ACTIVITY → For the material below, return exactly the lines starting at the line containing "Click the From date field showing 2024-01-10" and ending at the line containing "At what coordinates", both ends included, and no others.

SOURCE MATERIAL →

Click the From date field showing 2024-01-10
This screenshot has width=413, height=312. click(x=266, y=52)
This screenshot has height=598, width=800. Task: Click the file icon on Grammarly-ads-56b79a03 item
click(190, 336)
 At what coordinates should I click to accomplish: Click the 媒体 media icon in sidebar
---
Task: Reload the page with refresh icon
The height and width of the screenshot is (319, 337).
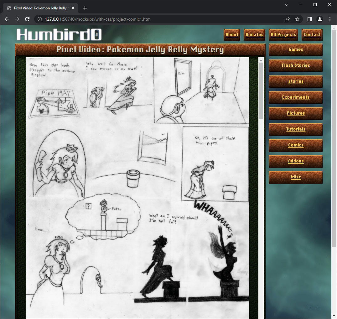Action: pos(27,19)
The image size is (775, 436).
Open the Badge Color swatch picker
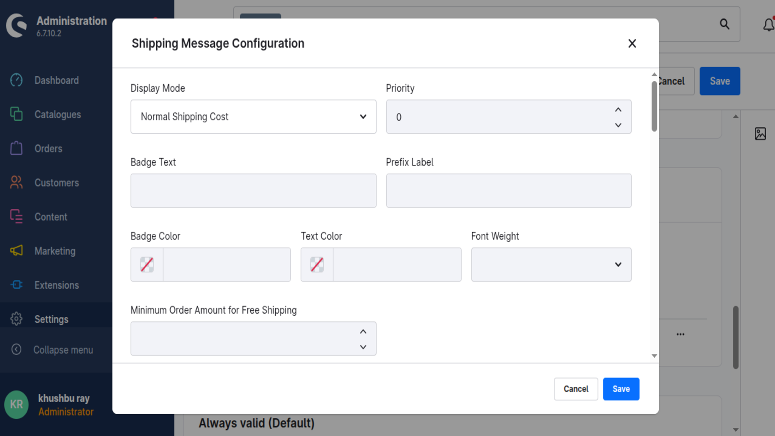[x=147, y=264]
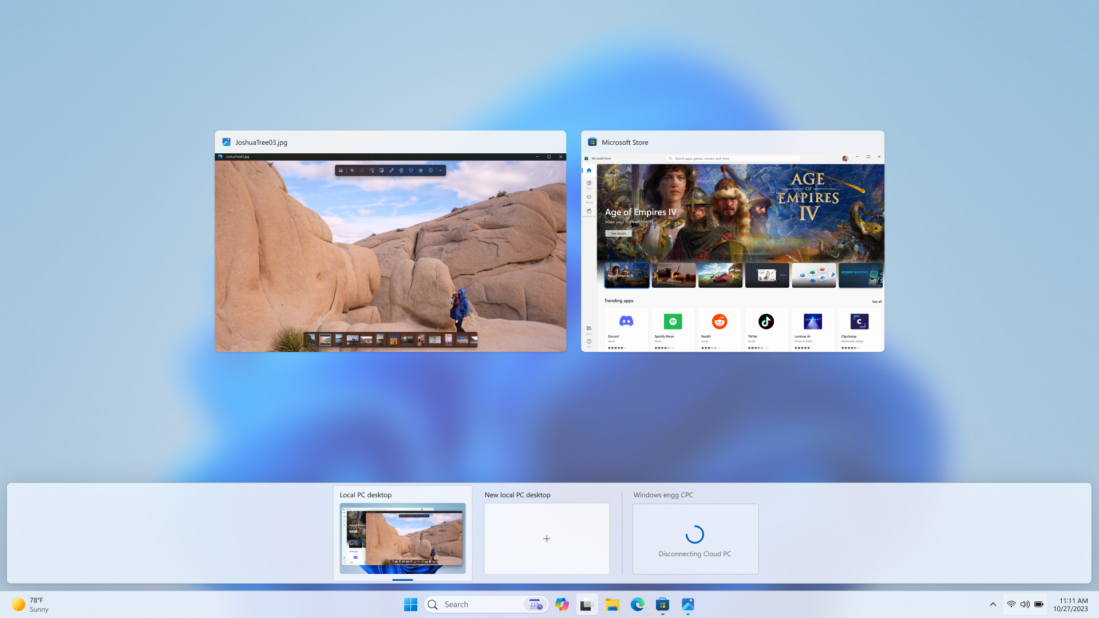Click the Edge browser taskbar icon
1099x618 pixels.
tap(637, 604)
...
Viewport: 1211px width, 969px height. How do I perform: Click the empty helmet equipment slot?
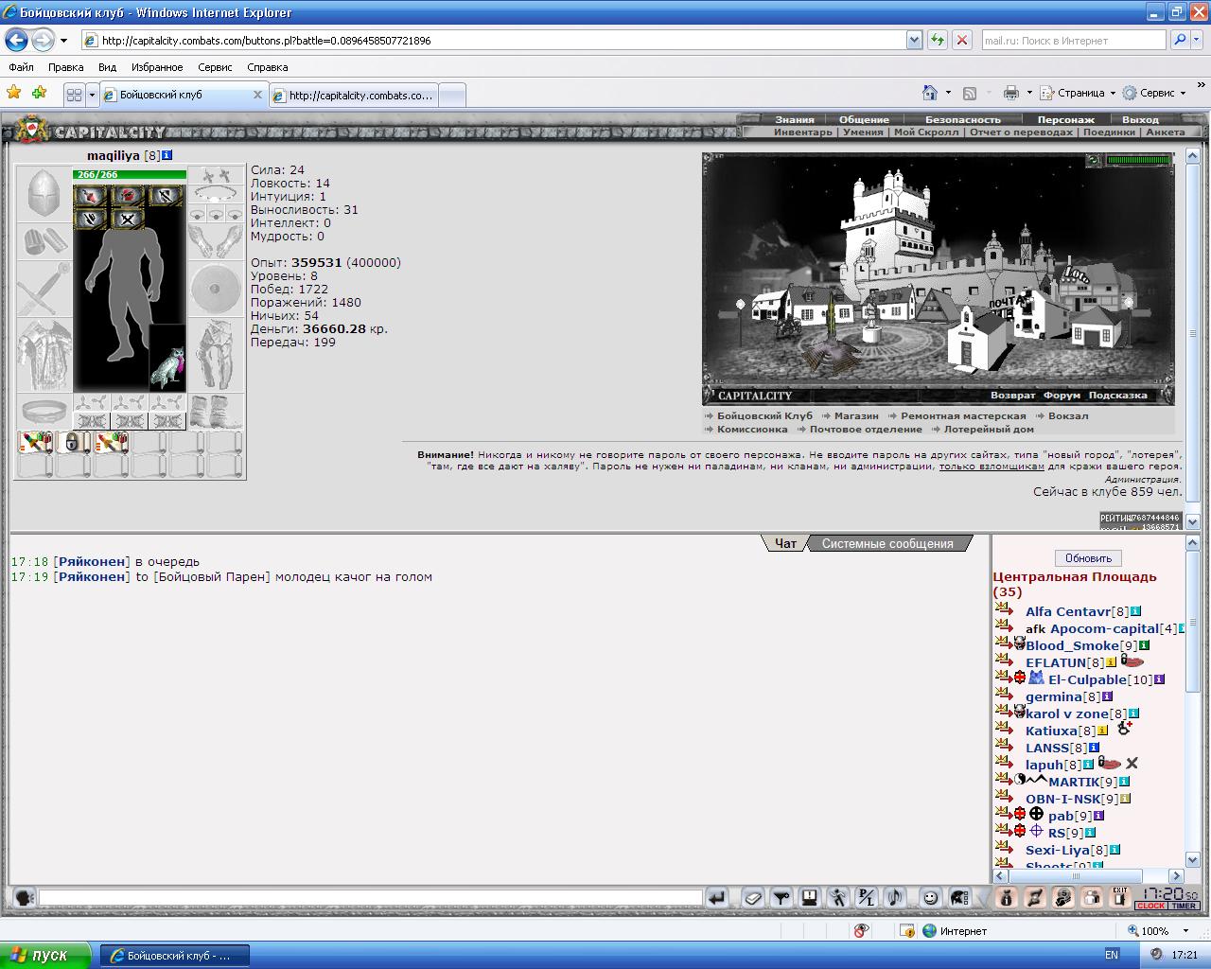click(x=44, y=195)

TASK RESULT →
Click the From date field showing 2024-01-10
This screenshot has width=413, height=312. click(x=266, y=52)
This screenshot has height=598, width=800. Task: Click the file icon on Grammarly-ads-56b79a03 item
click(190, 336)
 At what coordinates should I click to accomplish: Click the 媒体 media icon in sidebar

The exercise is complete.